Avrupa İnsan Hakları Mahkemesi (AİHM), TRT kameramanı Binali Erdoğan’a “Cumhurbaşkanına hakaret” suçlamasıyla 10 ay hapis cezası verilmesinin “ifade özgürlüğünün ihlali” olduğuna hükmetti.

AİHM, 8 Ekim 2024 tarihli kararında, Binali Erdoğan’a tazminat ödenmesine kararı da verdi.

Avrupa İnsan Hakları Mahkemesi (AİHM), TRT’de başkameraman olarak görev yaparken sanal medya paylaşımları gerekçe gösterilerek “Cumhurbaşkanına hakaretten” hapis cezası verilen görevinden ihraç edilen Binali Erdoğan’ı düşünce ve ifade özgürlüğünün ihlal edildiğine karar verdi.

Haber-Sen İzmir Şubesi Yönetim Kurulu üyesi olan Binali Erdoğan 2017 yılında sosyal medya paylaşımları gerekçesiyle, AKP’li Cumhurbaşkanı Tayyip Erdoğan’a hakaret ettiği iddiasıyla kamu görevinden çıkarıldı.
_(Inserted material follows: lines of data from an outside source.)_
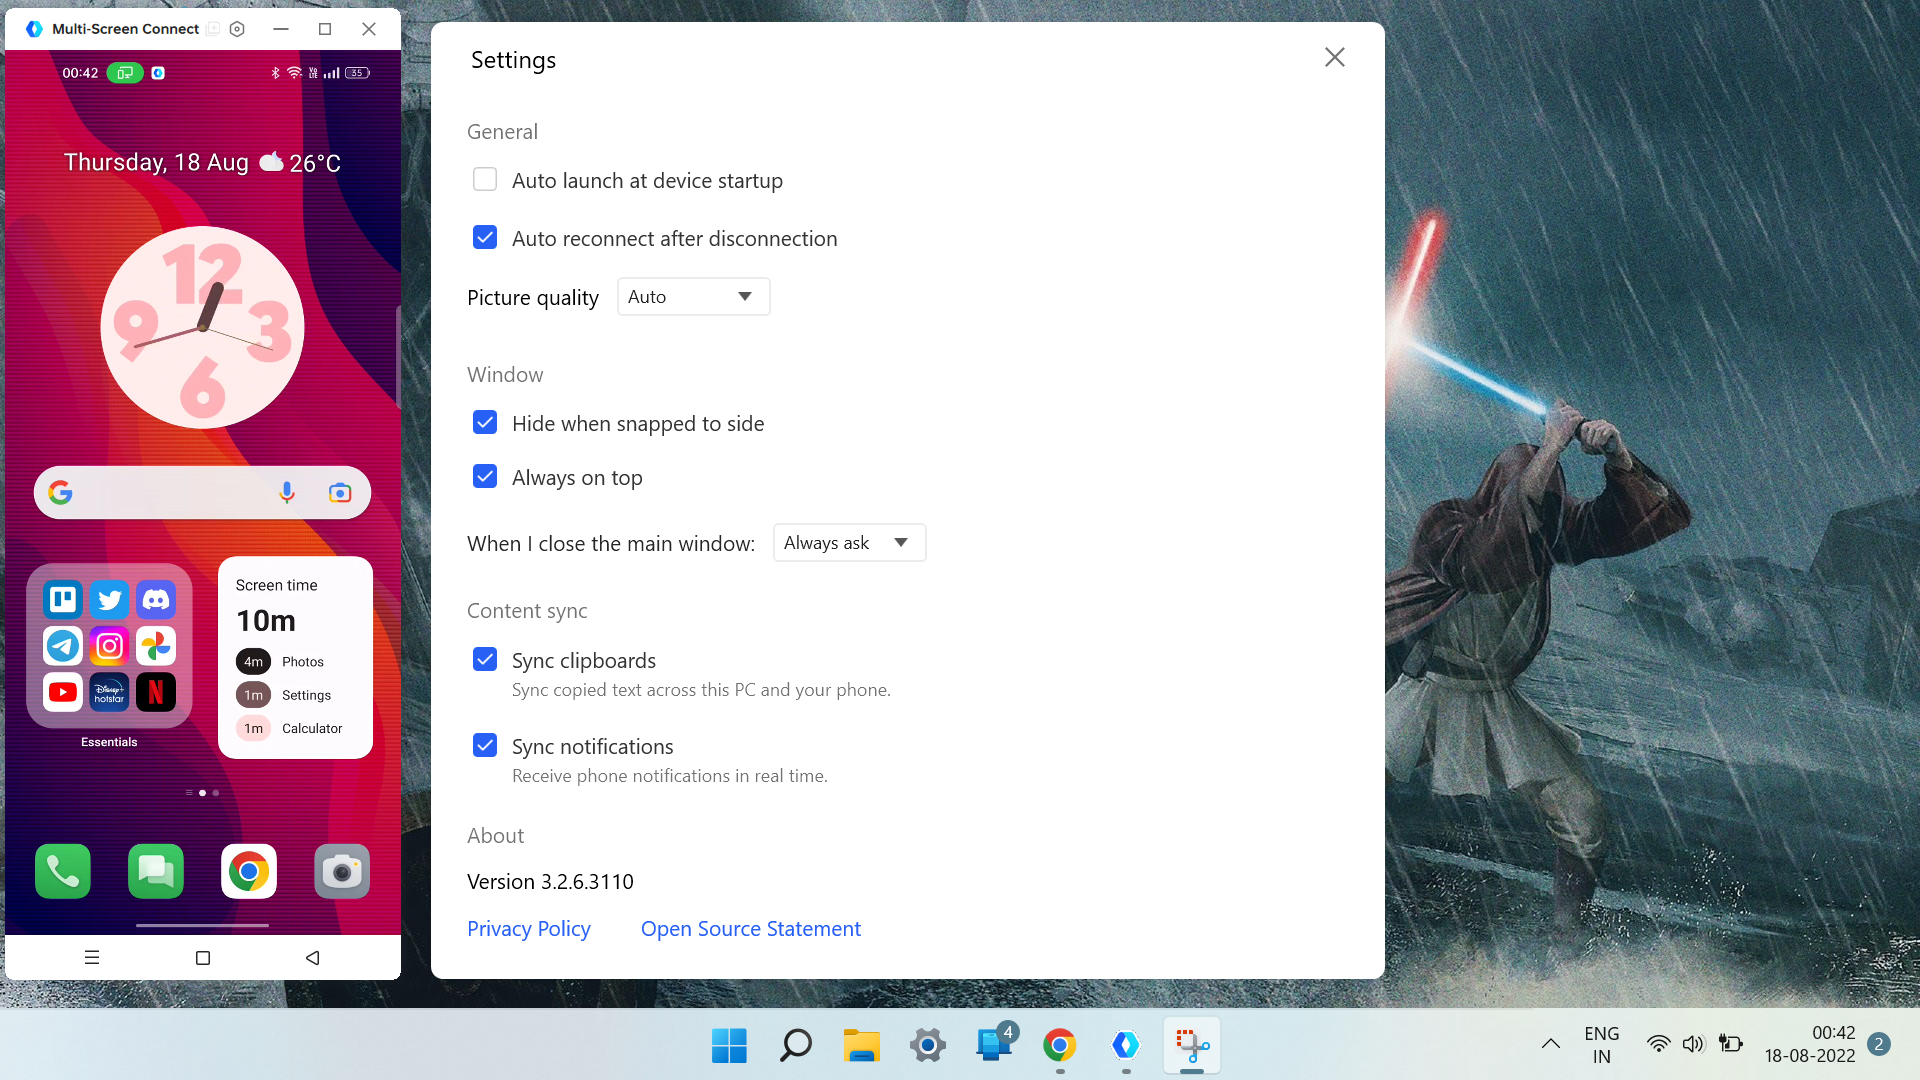1920x1080 pixels.
Task: Show hidden system tray icons chevron
Action: point(1551,1044)

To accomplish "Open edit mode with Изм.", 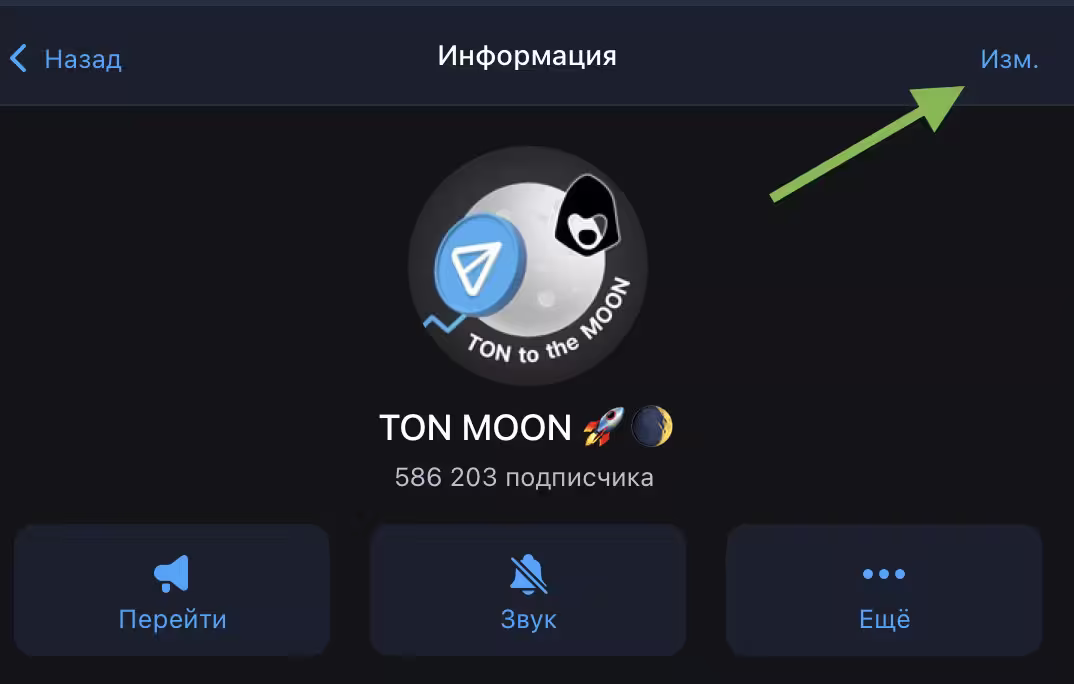I will pos(1009,60).
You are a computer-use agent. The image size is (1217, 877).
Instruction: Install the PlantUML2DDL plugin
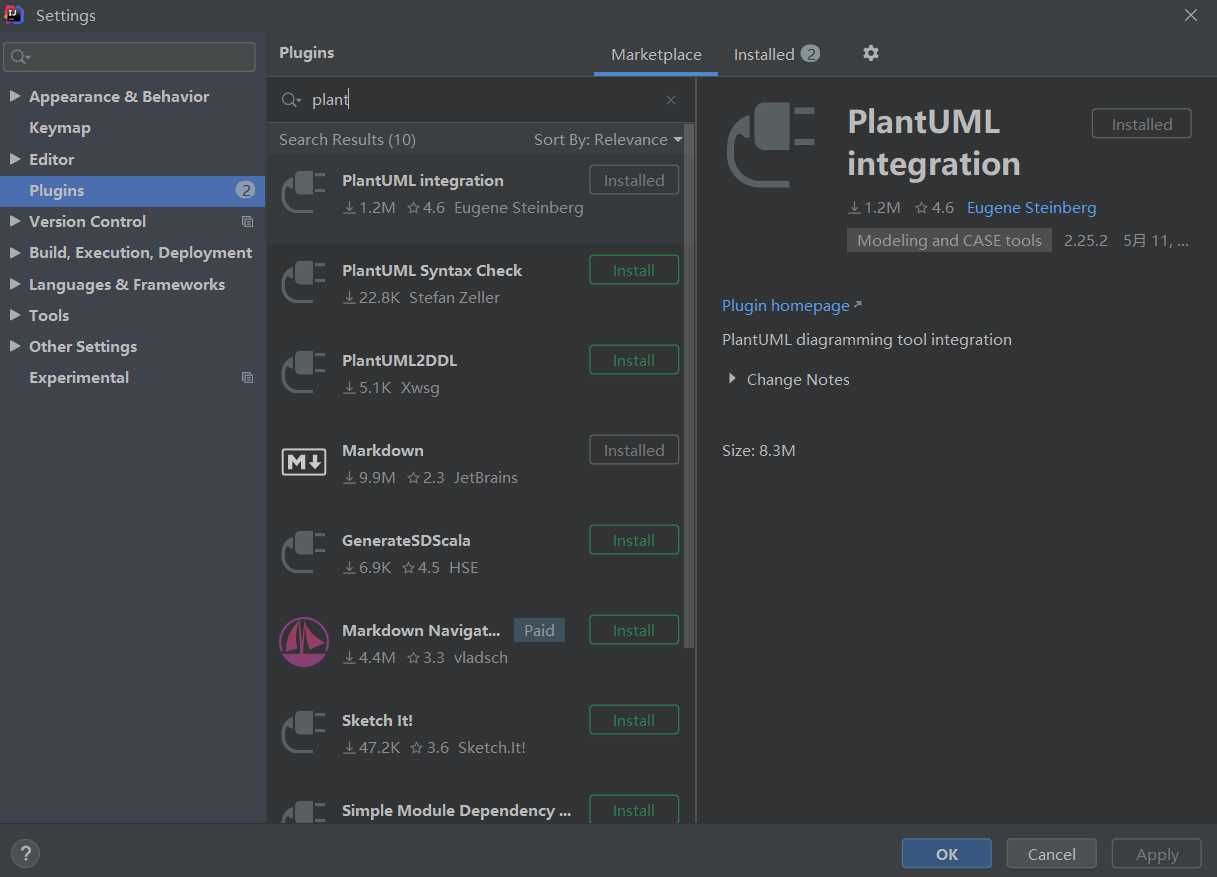click(x=633, y=360)
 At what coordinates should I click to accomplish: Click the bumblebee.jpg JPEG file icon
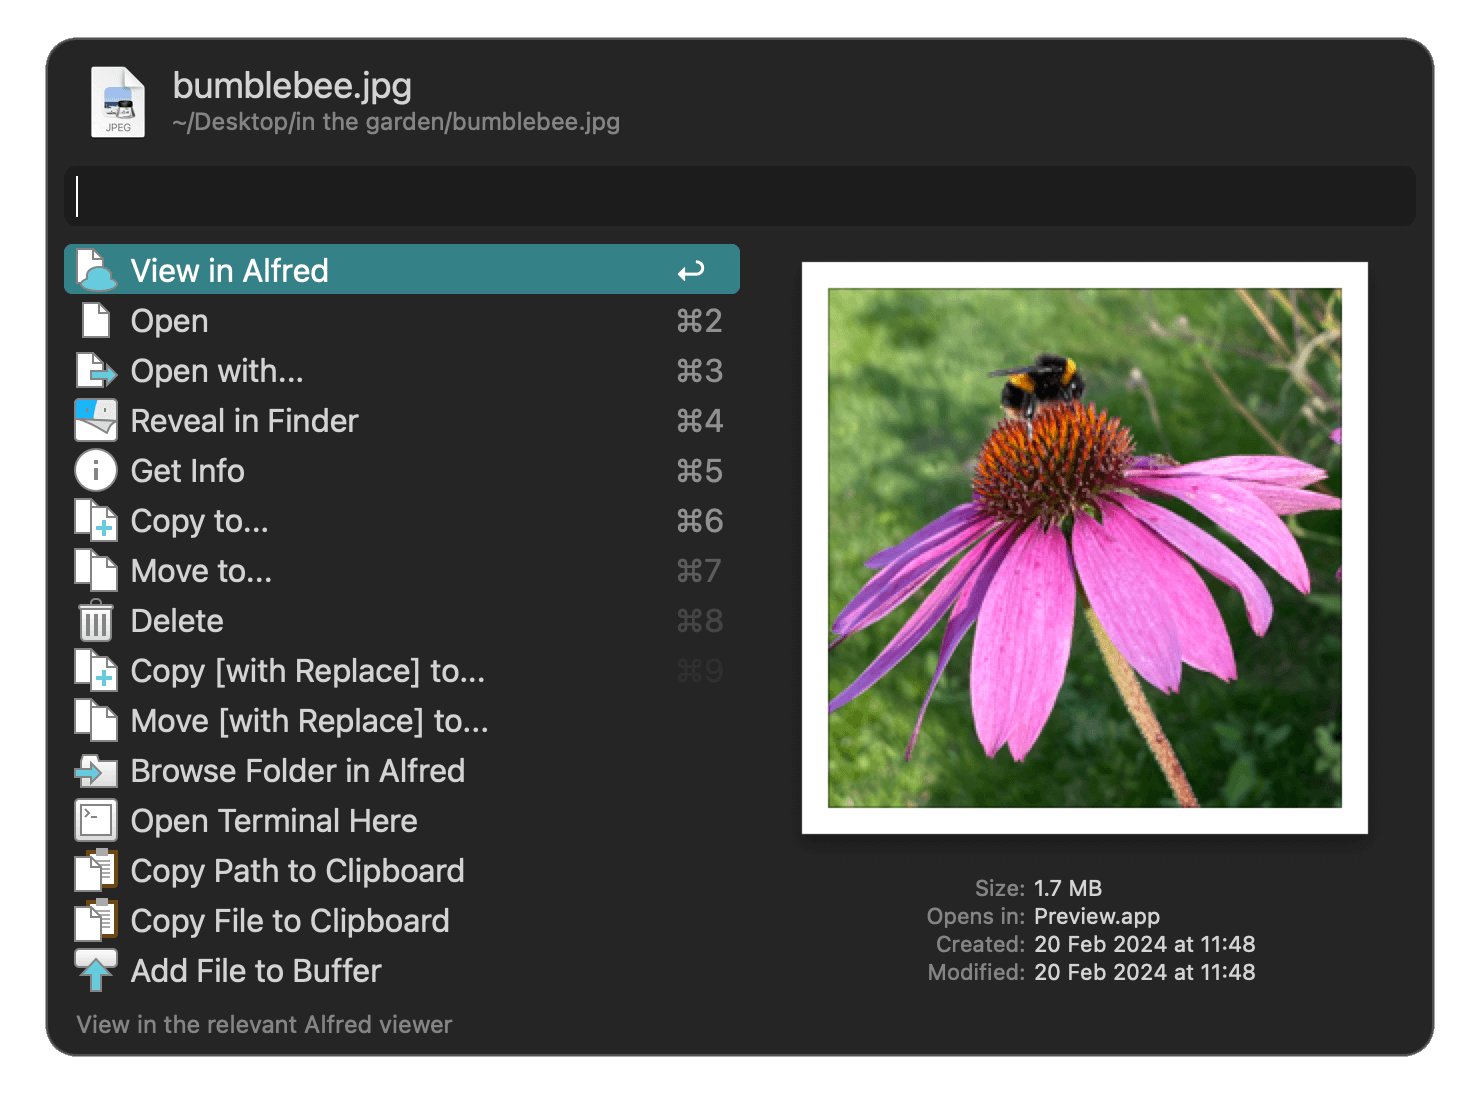[117, 98]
Ardından “Cumhurbaşkanına hakaretten” hakkında soruşturma başlatılan Binali Erdoğan, ifade vermek için çağrıldığı emniyetteki ifadesinin ardından sevk edildiği mahkemece “delilleri karartma ve kaçma şüphesi” iddiasıyla tutuklandı.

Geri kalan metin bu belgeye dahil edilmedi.